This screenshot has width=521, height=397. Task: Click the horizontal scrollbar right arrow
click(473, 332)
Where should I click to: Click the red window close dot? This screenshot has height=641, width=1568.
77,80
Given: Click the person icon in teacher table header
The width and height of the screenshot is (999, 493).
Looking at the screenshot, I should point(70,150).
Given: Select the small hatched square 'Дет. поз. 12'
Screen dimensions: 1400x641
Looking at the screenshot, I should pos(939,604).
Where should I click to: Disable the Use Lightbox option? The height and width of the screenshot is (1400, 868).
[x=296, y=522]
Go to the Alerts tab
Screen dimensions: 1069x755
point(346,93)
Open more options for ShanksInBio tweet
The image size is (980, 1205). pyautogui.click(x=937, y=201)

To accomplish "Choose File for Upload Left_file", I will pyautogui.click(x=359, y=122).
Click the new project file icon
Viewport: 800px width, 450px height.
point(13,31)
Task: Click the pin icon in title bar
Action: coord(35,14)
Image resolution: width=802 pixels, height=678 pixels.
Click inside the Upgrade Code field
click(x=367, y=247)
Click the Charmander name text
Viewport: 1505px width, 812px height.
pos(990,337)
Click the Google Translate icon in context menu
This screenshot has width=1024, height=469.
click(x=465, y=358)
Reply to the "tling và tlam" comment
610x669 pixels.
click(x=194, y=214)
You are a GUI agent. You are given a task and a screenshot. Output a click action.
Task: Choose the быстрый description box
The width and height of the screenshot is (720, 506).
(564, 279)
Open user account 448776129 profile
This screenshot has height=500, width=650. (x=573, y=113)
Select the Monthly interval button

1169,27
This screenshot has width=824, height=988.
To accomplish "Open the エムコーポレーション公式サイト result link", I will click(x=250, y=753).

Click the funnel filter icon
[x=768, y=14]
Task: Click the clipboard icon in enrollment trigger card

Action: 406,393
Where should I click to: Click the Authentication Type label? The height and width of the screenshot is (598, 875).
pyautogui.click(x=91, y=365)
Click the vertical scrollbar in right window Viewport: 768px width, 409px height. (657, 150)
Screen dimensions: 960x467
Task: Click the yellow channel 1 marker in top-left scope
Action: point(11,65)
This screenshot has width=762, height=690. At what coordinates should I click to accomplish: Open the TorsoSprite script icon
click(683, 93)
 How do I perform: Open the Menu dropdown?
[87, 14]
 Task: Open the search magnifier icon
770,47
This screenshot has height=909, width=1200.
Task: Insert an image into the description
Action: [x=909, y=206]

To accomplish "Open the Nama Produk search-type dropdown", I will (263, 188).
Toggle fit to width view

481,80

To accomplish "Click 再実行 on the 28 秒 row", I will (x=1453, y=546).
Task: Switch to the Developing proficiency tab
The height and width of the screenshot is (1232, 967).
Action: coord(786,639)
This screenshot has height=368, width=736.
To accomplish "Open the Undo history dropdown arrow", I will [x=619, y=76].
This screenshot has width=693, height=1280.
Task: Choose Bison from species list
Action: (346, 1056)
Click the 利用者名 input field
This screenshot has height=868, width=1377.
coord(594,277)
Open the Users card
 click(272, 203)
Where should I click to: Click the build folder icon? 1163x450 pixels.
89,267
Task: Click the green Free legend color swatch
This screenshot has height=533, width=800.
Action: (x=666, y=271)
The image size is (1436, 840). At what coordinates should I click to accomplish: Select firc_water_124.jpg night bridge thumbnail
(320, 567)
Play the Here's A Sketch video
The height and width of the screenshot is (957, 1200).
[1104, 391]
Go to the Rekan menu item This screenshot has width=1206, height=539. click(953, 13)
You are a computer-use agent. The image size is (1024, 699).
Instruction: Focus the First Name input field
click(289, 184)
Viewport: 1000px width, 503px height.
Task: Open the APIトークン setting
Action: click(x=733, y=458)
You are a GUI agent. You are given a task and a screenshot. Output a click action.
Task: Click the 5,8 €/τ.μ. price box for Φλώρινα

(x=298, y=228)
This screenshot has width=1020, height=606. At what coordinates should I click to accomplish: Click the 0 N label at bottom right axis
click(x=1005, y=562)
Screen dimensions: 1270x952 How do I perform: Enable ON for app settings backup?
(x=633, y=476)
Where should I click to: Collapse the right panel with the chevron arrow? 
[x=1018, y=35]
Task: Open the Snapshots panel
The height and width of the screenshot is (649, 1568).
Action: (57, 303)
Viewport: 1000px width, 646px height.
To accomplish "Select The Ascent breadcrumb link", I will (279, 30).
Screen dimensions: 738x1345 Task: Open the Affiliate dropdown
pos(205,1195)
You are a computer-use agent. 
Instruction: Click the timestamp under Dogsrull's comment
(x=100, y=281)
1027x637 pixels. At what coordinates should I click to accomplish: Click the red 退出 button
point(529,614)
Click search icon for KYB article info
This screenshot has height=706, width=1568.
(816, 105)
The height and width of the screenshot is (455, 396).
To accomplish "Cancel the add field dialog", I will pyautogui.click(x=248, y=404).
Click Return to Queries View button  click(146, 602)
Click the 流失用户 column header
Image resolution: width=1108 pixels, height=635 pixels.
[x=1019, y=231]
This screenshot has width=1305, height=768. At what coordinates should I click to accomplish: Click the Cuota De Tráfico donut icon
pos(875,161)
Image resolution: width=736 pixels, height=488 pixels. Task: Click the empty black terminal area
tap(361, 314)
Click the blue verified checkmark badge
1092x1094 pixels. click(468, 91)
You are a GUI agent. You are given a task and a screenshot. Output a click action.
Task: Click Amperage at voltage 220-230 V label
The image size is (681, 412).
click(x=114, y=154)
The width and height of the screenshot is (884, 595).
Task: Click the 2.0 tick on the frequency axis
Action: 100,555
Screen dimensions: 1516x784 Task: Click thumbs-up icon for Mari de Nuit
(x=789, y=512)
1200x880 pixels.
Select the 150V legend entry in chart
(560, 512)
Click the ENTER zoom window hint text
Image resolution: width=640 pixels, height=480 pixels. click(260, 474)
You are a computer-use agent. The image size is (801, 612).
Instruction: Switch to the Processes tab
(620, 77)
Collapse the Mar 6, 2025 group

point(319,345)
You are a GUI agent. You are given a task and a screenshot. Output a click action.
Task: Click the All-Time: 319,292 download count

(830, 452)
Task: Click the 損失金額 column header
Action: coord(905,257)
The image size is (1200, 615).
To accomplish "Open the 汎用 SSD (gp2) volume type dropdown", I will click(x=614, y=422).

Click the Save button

• [Problem requirements]:
Every line of the material above should be set down again exactly.

• [Answer section]:
This screenshot has width=521, height=397. Task: Click the horizontal scrollbar right arrow
click(473, 332)
Where should I click to: Click the red window close dot? This screenshot has height=641, width=1568.
77,80
Given: Click the person icon in teacher table header
The width and height of the screenshot is (999, 493).
Looking at the screenshot, I should point(70,150).
Given: Select the small hatched square 'Дет. поз. 12'
Screen dimensions: 1400x641
Looking at the screenshot, I should pos(939,604).
Where should I click to: Disable the Use Lightbox option? The height and width of the screenshot is (1400, 868).
[x=296, y=522]
Go to the Alerts tab
Screen dimensions: 1069x755
point(346,93)
Open more options for ShanksInBio tweet
The image size is (980, 1205). pyautogui.click(x=937, y=201)

To accomplish "Choose File for Upload Left_file", I will pyautogui.click(x=359, y=122).
Click the new project file icon
Viewport: 800px width, 450px height.
point(13,31)
Task: Click the pin icon in title bar
Action: coord(35,14)
Image resolution: width=802 pixels, height=678 pixels.
Click inside the Upgrade Code field
click(x=367, y=247)
Click the Charmander name text
Viewport: 1505px width, 812px height.
pos(990,337)
Click the Google Translate icon in context menu
This screenshot has width=1024, height=469.
click(x=465, y=358)
Reply to the "tling và tlam" comment
610x669 pixels.
click(x=194, y=214)
You are a GUI agent. You are given a task and a screenshot. Output a click action.
Task: Choose the быстрый description box
The width and height of the screenshot is (720, 506).
(564, 279)
Open user account 448776129 profile
This screenshot has height=500, width=650. (x=573, y=113)
Select the Monthly interval button

1169,27
This screenshot has width=824, height=988.
To accomplish "Open the エムコーポレーション公式サイト result link", I will click(x=250, y=753).

Click the funnel filter icon
[x=768, y=14]
Task: Click the clipboard icon in enrollment trigger card

Action: 406,393
Where should I click to: Click the Authentication Type label? The height and width of the screenshot is (598, 875).
pyautogui.click(x=91, y=365)
Click the vertical scrollbar in right window Viewport: 768px width, 409px height. (657, 150)
Screen dimensions: 960x467
Task: Click the yellow channel 1 marker in top-left scope
Action: point(11,65)
This screenshot has width=762, height=690. At what coordinates should I click to accomplish: Open the TorsoSprite script icon
click(683, 93)
 How do I perform: Open the Menu dropdown?
[87, 14]
 Task: Open the search magnifier icon
770,47
This screenshot has height=909, width=1200.
Task: Insert an image into the description
Action: [x=909, y=206]

To accomplish "Open the Nama Produk search-type dropdown", I will (263, 188).
Toggle fit to width view

481,80

To accomplish "Click 再実行 on the 28 秒 row", I will (x=1453, y=546).
Task: Switch to the Developing proficiency tab
The height and width of the screenshot is (1232, 967).
Action: coord(786,639)
This screenshot has height=368, width=736.
To accomplish "Open the Undo history dropdown arrow", I will [x=619, y=76].
This screenshot has width=693, height=1280.
Task: Choose Bison from species list
Action: (346, 1056)
Click the 利用者名 input field
This screenshot has height=868, width=1377.
coord(594,277)
Open the Users card
 click(272, 203)
Where should I click to: Click the build folder icon? 1163x450 pixels.
89,267
Task: Click the green Free legend color swatch
This screenshot has height=533, width=800.
Action: (x=666, y=271)
The image size is (1436, 840). At what coordinates should I click to accomplish: Select firc_water_124.jpg night bridge thumbnail
(320, 567)
Play the Here's A Sketch video
The height and width of the screenshot is (957, 1200).
[1104, 391]
Go to the Rekan menu item This screenshot has width=1206, height=539. click(953, 13)
You are a computer-use agent. The image size is (1024, 699).
Instruction: Focus the First Name input field
click(289, 184)
Viewport: 1000px width, 503px height.
Task: Open the APIトークン setting
Action: click(x=733, y=458)
You are a GUI agent. You are given a task and a screenshot. Output a click action.
Task: Click the 5,8 €/τ.μ. price box for Φλώρινα

(x=298, y=228)
This screenshot has width=1020, height=606. At what coordinates should I click to accomplish: Click the 0 N label at bottom right axis
click(x=1005, y=562)
Screen dimensions: 1270x952 How do I perform: Enable ON for app settings backup?
(x=633, y=476)
Where should I click to: Collapse the right panel with the chevron arrow? 
[x=1018, y=35]
Task: Open the Snapshots panel
The height and width of the screenshot is (649, 1568).
Action: (57, 303)
Viewport: 1000px width, 646px height.
To accomplish "Select The Ascent breadcrumb link", I will (279, 30).
Screen dimensions: 738x1345 Task: Open the Affiliate dropdown
pos(205,1195)
You are a computer-use agent. 
Instruction: Click the timestamp under Dogsrull's comment
(x=100, y=281)
1027x637 pixels. At what coordinates should I click to accomplish: Click the red 退出 button
point(529,614)
Click search icon for KYB article info
This screenshot has height=706, width=1568.
(816, 105)
The height and width of the screenshot is (455, 396).
To accomplish "Cancel the add field dialog", I will pyautogui.click(x=248, y=404).
Click Return to Queries View button  click(146, 602)
Click the 流失用户 column header
Image resolution: width=1108 pixels, height=635 pixels.
[x=1019, y=231]
This screenshot has width=1305, height=768. At what coordinates should I click to accomplish: Click the Cuota De Tráfico donut icon
pos(875,161)
Image resolution: width=736 pixels, height=488 pixels. Task: Click the empty black terminal area
tap(361, 314)
Click the blue verified checkmark badge
1092x1094 pixels. click(468, 91)
You are a GUI agent. You are given a task and a screenshot. Output a click action.
Task: Click Amperage at voltage 220-230 V label
The image size is (681, 412).
click(x=114, y=154)
The width and height of the screenshot is (884, 595).
Task: Click the 2.0 tick on the frequency axis
Action: 100,555
Screen dimensions: 1516x784 Task: Click thumbs-up icon for Mari de Nuit
(x=789, y=512)
1200x880 pixels.
Select the 150V legend entry in chart
(560, 512)
Click the ENTER zoom window hint text
Image resolution: width=640 pixels, height=480 pixels. click(260, 474)
You are a computer-use agent. The image size is (801, 612).
Instruction: Switch to the Processes tab
(620, 77)
Collapse the Mar 6, 2025 group

point(319,345)
You are a GUI agent. You are given a task and a screenshot. Output a click action.
Task: Click the All-Time: 319,292 download count

(830, 452)
Task: Click the 損失金額 column header
Action: coord(905,257)
The image size is (1200, 615).
To accomplish "Open the 汎用 SSD (gp2) volume type dropdown", I will click(x=614, y=422).

Click the Save button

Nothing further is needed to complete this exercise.